誰もがそう願う。テレビとSNSには、アンチエイジングの化粧品とサプリの広告が溢れている。

だが、少し立ち止まって考えてみてほしい。

シワを減らすこと、白髪を隠すことに必死になるあまり、「今ある若さ」という最強のエネルギーを使うことを、忘れていないか。

若さの「維持」に囚われて「活用」できていないなら、それは本末転倒というほかない。

若さは「鮮度」ではなく「燃料」である

若さを「徐々に失われていく価値(鮮度)」と捉えると、人生は減点方式になる。

「20代より30代は価値が低い」「昔は良かった」。過去への執着が始まる。

だが若さを「未来を作るためのエネルギー(燃料)」と捉え直すと、景色が変わる。

体力がある。徹夜ができる。失敗してもやり直せる。感性が鋭い。これらは何かを成し遂げるための、爆発的な推進力になる。

燃料は、タンクに保存しておいても意味がない。エンジンに注いで燃やして初めて、人生という車を遠くへ運ぶ。

「保存」した若さは、誰にも見向きされない

傷つきたくないから挑戦しない。失敗したくないから無難な道を選ぶ。

そうやって「綺麗なまま」歳を取ったとして、そこに物語は残らない。

逆に、夢中で何かに打ち込み、傷つき、泥だらけで歳を重ねた人の顔には、深い魅力が刻まれていく。人が惹かれるのは、つるりとした肌よりも、その人がくぐり抜けてきたストーリーのほうになる。

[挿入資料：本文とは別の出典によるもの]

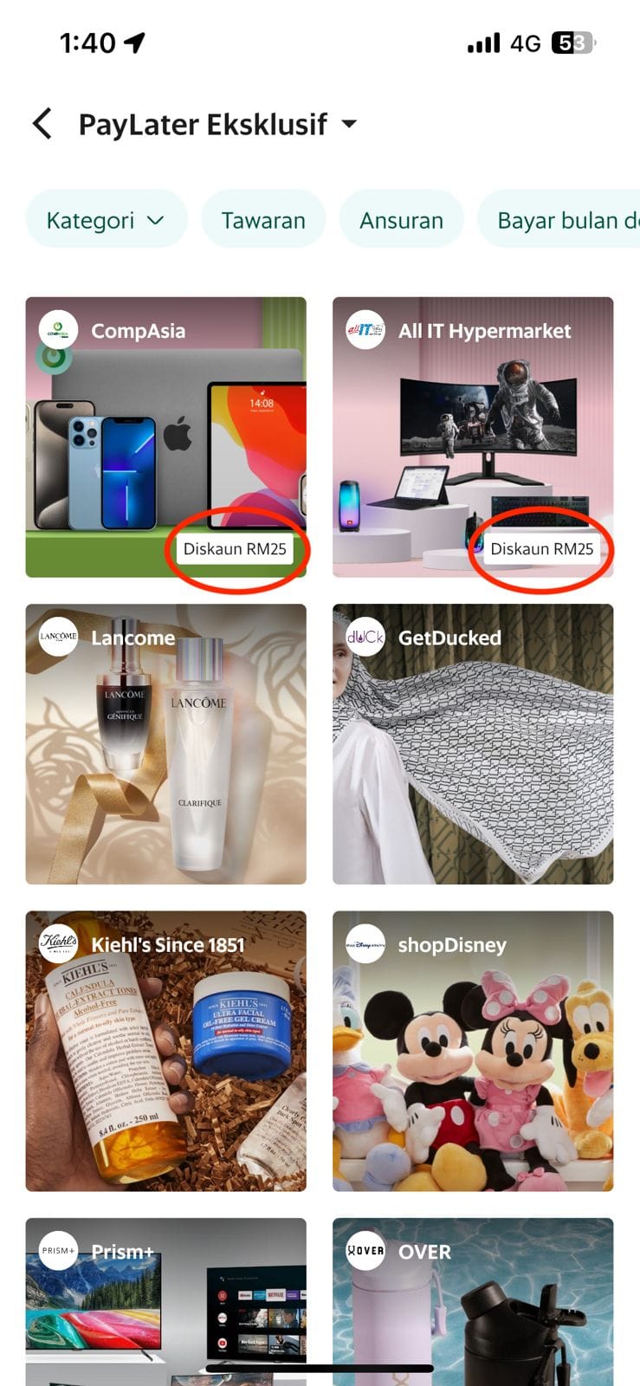This screenshot has width=640, height=1386.
Task: Tap the Disney logo on shopDisney
Action: point(365,943)
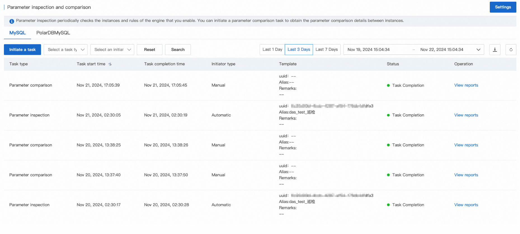Viewport: 520px width, 234px height.
Task: Click the end date Nov 22, 2024 field
Action: coord(441,49)
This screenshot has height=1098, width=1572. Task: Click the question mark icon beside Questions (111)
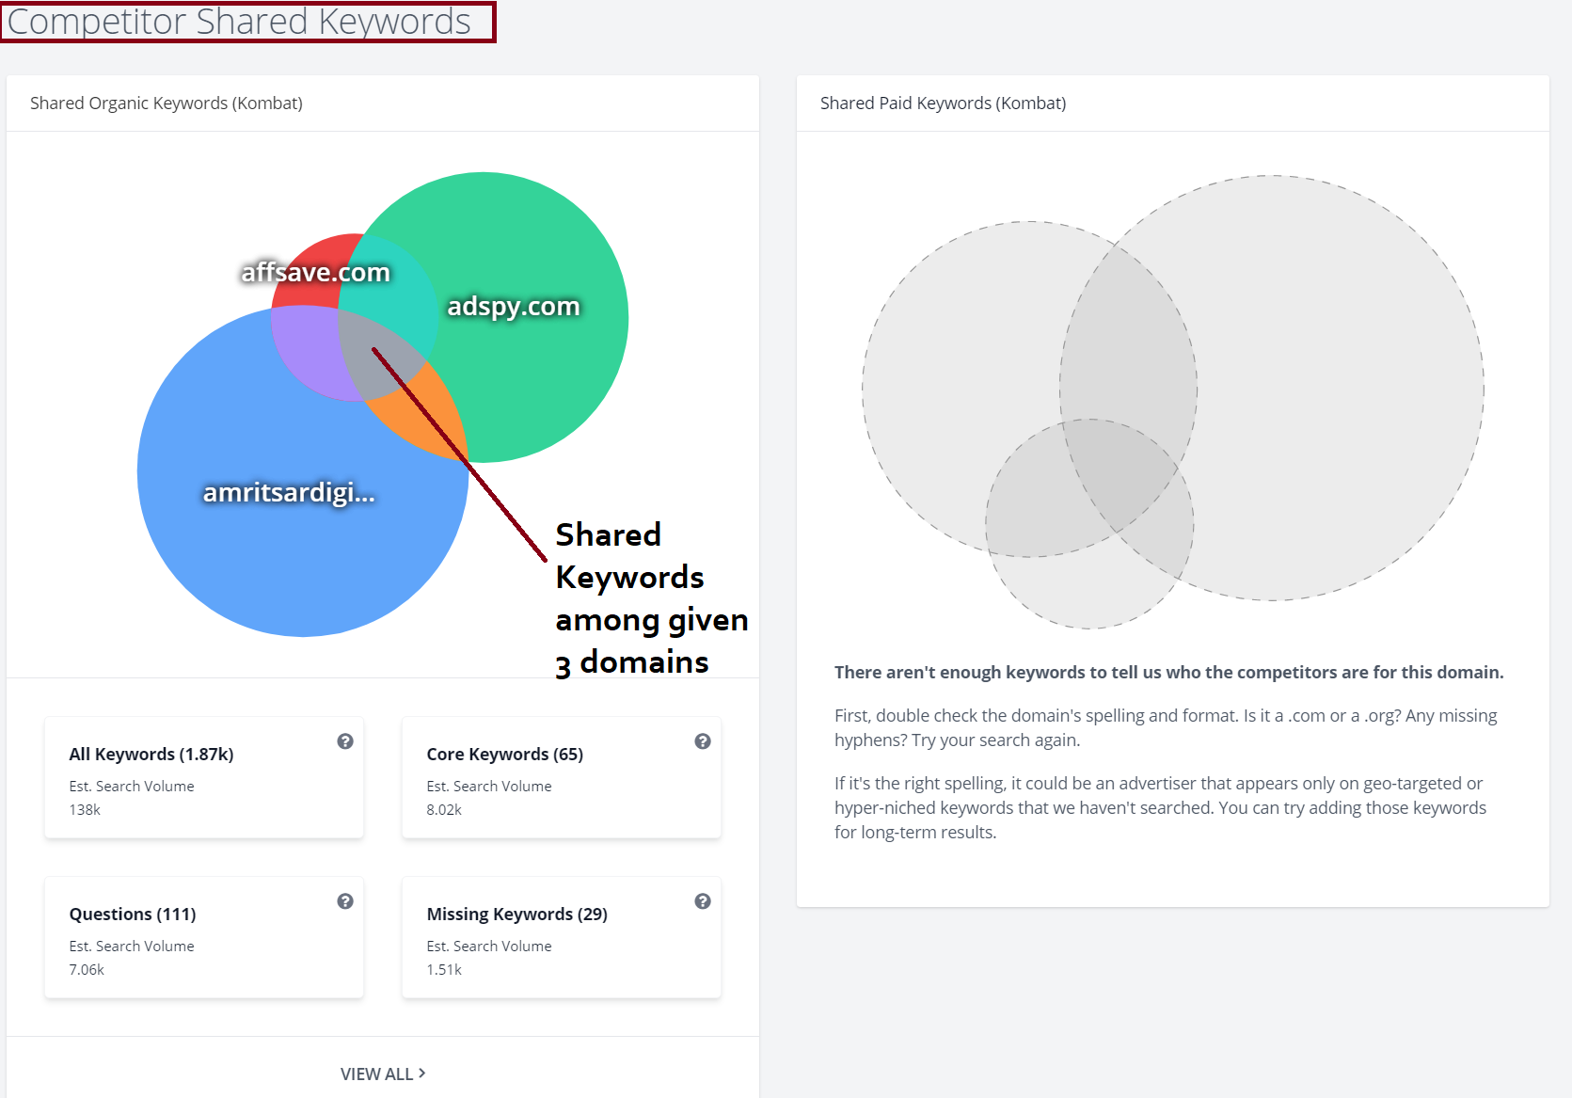pos(345,901)
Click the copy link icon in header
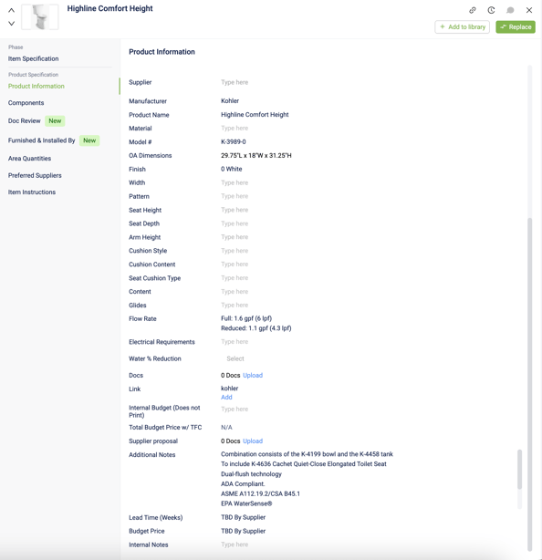542x560 pixels. pos(473,10)
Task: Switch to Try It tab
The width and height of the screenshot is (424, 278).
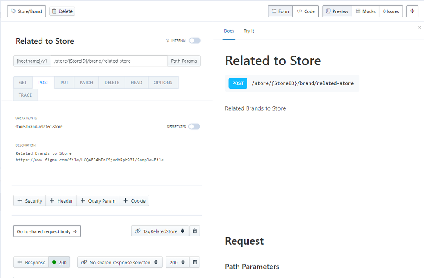Action: [x=249, y=31]
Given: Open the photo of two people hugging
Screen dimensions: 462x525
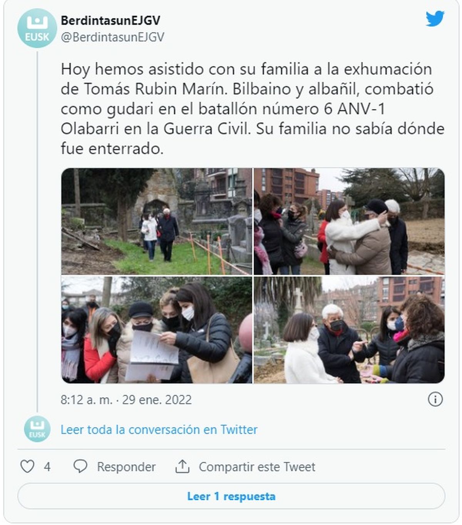Looking at the screenshot, I should click(x=349, y=221).
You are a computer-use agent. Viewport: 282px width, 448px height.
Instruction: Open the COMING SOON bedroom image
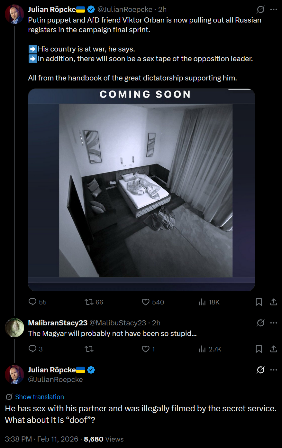point(141,190)

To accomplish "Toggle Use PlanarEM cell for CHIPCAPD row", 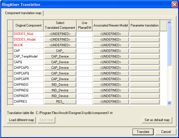I will pos(84,68).
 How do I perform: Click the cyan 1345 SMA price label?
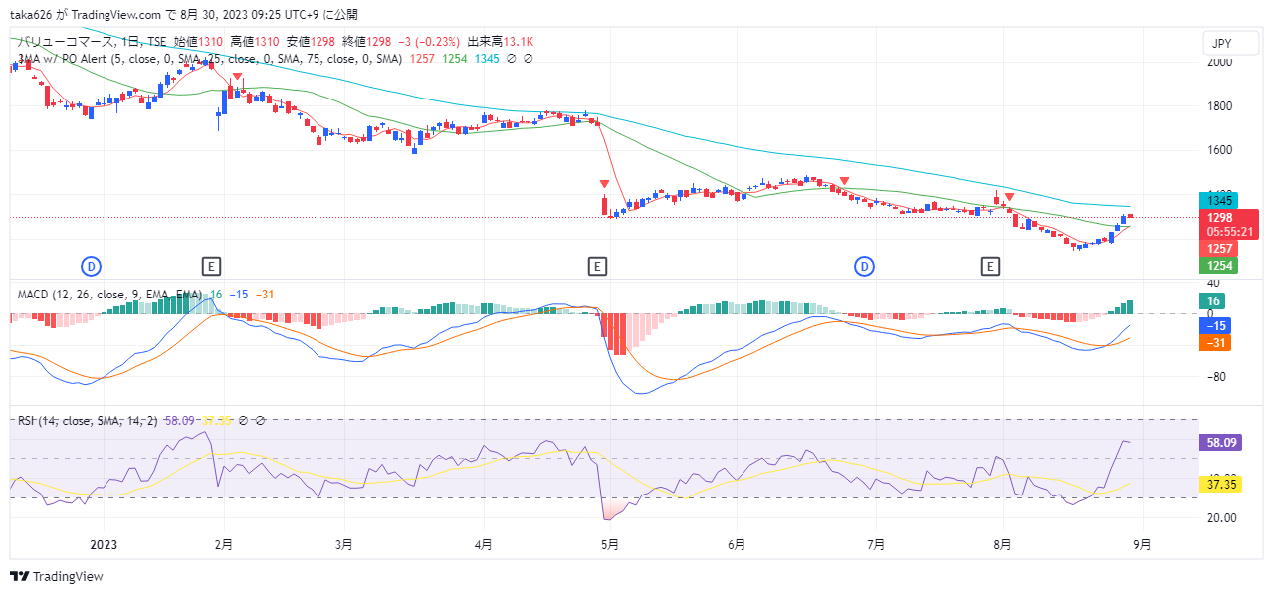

これまで観察してきた範囲でも、年齢を重ねて魅力が増した人は、例外なく「燃やした側」の人間だった。

今しかできないことに、燃料を注ぐ

この貴重な燃料の投資先は、三つに絞れる。

一、失敗する権利を行使する

若さの特権は、未熟さが許されること。

恥をかいても「若気の至り」で済まされるボーナスタイムに、どれだけ多くの失敗データを貯められるか。そこが後半戦の強さを決める。

二、身体感覚を伴う体験

ネットで知識を得るだけでなく、現地へ行き、空気を吸い、人に会い、汗をかく。

若い脳と体で取り込んだ「生の情報」は、一生消えない血肉になる。画面越しの情報は、画面を閉じれば消えていく。

三、利害を超えた人間関係

損得勘定抜きでバカができる仲間を作る。

歳を重ねるほど、人は地位とメリットで人付き合いを選ぶようになる。裸の付き合いができる友人は、後からでは手に入らない、若いうちにしか仕込めない資産になる。

まとめ──種を蒔いた者だけが、笑って老いる

老化に抗う努力を否定するつもりはない。

ただ、「老いないこと」が人生の目的になった瞬間、その人生はもう守りにしか使えなくなる。

「あの頃は楽しかった」と懐かしむ老人になるか。「あの頃に種を蒔いたおかげで、今が最高だ」と笑う老人になるか。

分かれ目は、今日の燃料の使い方にある。

若さは、守るものではない。大胆に、豪快に、使い切るもの。